Who Had an Affair or Who Files For Divorce Reveals Nothing.

Becky Whetstone, Ph.D.
10 min readJul 28, 2023


Placing fault in marriage and divorce is a fool’s game.

Blaming people in divorce is a fool’s game. No one knows what really happened but the couple themselves.

Years ago, I became friends with a woman who was divorcing a famous movie star. Her divorce was covered in the local paper gossip column, and the question came up as to why she would ever leave such a successful and wealthy man, someone she had two children with and had been married to a long time. Finally, her dad, also a prominent man in our town, shut down the talk by telling the gossip columnist:

“Just because someone files for divorce doesn’t mean they want a divorce.”

That got my attention. It was the first time I had ever thought of that …

Meanwhile, my new friend was so livid about what she was going through that she found perverse enjoyment in telling anyone who would listen about the icon’s bedroom foibles, the fact that her best friend became his lover, and how she found them in bed together in their weekend home. Indeed, hearing her story firsthand, it wasn’t my friend who wanted the divorce, but she was the one who filed.

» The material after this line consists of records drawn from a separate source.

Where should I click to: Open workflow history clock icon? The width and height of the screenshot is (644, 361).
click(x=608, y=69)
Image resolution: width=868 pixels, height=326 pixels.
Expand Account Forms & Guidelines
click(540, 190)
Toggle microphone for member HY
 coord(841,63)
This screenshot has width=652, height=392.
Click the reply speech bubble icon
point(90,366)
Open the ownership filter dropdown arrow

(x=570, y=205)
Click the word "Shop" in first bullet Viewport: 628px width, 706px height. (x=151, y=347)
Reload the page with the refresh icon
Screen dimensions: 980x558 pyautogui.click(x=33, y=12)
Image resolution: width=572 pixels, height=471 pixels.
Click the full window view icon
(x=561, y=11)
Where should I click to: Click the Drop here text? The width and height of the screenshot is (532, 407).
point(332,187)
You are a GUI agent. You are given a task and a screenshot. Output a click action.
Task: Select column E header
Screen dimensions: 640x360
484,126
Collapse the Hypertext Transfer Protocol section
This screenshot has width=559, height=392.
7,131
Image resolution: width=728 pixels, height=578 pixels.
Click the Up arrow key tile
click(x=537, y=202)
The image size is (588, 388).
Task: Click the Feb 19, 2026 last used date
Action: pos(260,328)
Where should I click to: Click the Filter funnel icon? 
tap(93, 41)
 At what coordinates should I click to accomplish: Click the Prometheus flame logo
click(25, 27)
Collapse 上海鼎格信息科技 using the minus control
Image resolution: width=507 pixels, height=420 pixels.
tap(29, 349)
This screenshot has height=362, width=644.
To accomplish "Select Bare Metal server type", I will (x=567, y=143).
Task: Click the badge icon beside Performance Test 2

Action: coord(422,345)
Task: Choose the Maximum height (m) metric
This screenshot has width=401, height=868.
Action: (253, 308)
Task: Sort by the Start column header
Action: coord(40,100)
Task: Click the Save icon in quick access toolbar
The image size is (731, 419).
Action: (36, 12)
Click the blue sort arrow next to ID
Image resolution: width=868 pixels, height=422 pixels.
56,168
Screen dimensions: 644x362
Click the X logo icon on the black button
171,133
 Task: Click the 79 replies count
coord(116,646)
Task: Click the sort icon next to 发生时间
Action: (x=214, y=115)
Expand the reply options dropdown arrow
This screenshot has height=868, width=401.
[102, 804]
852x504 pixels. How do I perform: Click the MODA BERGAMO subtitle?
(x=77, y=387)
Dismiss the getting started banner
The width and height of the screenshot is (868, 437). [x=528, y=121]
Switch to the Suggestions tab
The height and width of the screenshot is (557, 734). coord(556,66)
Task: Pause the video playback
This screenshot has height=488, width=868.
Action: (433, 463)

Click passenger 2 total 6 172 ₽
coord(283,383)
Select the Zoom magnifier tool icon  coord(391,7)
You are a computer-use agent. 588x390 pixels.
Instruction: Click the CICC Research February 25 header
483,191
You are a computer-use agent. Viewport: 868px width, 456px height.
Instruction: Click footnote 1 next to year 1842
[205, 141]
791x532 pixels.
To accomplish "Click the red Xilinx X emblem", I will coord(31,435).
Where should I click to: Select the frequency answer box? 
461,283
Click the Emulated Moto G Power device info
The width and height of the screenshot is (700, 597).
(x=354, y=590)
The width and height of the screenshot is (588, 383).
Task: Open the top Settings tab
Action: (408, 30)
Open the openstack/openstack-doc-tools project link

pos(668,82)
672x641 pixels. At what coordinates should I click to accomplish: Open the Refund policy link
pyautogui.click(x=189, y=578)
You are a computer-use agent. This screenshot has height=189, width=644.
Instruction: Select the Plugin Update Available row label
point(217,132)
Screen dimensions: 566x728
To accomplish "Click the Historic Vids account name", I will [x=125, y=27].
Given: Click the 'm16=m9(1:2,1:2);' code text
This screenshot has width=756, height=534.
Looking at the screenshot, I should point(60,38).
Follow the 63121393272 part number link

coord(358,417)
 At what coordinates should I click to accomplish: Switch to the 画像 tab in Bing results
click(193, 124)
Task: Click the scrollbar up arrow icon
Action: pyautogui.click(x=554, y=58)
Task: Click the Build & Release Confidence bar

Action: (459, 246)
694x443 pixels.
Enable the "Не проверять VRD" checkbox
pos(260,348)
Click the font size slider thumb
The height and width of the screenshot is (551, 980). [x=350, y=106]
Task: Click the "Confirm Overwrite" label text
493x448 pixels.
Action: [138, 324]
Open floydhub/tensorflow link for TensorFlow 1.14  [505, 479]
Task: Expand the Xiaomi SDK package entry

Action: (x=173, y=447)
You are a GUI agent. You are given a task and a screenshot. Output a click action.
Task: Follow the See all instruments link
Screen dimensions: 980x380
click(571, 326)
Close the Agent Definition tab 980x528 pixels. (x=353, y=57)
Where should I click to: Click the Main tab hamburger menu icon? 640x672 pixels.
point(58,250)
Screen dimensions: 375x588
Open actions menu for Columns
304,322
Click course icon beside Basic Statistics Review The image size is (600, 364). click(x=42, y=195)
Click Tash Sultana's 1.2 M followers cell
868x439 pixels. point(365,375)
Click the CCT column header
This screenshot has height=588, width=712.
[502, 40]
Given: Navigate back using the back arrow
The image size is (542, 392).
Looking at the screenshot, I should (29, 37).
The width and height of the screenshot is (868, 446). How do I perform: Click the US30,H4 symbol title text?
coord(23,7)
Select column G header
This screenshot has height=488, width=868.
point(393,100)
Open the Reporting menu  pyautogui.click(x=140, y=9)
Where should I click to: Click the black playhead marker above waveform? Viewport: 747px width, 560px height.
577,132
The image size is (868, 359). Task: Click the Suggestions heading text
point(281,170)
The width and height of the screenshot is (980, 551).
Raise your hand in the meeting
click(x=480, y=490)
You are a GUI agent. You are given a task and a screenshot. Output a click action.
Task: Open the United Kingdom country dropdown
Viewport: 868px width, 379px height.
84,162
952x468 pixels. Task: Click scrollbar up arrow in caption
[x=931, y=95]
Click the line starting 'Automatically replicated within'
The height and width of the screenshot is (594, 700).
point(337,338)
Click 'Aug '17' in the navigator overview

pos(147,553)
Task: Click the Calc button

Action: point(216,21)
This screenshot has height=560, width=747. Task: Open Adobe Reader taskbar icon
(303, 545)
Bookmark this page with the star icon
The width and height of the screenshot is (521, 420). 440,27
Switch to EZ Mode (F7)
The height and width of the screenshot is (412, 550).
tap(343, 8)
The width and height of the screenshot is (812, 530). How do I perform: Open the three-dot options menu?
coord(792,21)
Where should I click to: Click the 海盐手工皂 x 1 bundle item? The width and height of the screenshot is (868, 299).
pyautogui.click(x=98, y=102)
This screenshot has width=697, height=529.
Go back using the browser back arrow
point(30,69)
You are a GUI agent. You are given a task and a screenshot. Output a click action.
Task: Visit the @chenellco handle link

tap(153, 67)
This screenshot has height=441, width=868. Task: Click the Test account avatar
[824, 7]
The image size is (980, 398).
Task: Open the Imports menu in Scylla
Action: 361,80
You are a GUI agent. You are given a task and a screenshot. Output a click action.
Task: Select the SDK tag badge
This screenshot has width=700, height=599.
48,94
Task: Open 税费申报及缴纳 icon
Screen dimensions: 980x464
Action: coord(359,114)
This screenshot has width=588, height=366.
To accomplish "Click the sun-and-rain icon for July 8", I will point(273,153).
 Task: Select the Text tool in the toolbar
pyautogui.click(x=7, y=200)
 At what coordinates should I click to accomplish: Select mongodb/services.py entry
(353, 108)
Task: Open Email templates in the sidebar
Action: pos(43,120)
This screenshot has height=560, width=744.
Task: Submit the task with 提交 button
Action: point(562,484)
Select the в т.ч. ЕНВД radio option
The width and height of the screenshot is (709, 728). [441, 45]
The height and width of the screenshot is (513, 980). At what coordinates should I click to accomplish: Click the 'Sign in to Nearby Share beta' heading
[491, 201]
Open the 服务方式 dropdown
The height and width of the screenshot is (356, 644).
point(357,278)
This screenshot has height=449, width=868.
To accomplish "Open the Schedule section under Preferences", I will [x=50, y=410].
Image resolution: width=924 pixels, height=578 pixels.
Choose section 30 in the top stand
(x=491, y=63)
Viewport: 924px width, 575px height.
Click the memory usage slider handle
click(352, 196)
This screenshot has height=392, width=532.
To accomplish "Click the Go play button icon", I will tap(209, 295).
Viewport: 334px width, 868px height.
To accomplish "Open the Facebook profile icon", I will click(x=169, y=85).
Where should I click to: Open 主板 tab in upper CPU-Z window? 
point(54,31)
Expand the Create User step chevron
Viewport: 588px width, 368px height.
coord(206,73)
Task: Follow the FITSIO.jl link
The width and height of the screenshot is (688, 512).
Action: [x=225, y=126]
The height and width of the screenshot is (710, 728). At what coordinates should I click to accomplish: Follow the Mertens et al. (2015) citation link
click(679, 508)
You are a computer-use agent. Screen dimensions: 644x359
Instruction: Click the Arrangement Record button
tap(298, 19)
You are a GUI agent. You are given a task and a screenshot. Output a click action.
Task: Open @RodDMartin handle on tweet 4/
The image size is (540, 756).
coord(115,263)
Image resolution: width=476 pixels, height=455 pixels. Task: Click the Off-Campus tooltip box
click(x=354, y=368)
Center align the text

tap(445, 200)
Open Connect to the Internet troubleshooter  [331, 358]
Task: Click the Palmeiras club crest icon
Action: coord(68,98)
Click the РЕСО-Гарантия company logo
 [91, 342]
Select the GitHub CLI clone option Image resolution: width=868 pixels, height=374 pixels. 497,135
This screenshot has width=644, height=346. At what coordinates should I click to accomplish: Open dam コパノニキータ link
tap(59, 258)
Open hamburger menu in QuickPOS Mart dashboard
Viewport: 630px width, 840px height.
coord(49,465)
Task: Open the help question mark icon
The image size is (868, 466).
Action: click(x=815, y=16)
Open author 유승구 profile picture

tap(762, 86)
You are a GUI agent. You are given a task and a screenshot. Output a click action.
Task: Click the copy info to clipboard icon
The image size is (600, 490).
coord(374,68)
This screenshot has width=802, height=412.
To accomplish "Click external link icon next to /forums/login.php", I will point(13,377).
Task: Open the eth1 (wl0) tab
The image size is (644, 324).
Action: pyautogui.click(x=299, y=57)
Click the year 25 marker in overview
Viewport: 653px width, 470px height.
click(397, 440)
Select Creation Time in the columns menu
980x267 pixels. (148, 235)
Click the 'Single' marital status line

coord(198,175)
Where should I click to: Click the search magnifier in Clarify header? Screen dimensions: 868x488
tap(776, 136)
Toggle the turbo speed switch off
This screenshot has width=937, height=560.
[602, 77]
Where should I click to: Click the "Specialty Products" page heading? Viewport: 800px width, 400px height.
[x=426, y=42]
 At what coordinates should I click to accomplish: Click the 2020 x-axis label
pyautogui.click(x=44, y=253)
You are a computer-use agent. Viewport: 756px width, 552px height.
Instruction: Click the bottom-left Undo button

Since then, I have become a marriage & family therapist and marriage crisis specialist, and work with couples on the verge of divorce all the time, and the assumption that the person who files for divorce is the one who wants out, or the one who had an affair is always the villain, simply is not true.

People making assumptions about what is going on in any marital home is playing a fool’s game. The couples I admired as perfect when young are all divorced now. Even if you had two blabber-mouth spouses who told every detail of their lives together you would still have to question the accuracy of what you’ve heard, as hearsay has proven to be inaccurate in study after study. When one person tells me a blistering account of how their former spouse conducted themselves during their marriage, it’s a good practice to be sympathetic, but keep in mind that I just heard the prosecution’s case, and the defense will never be presented.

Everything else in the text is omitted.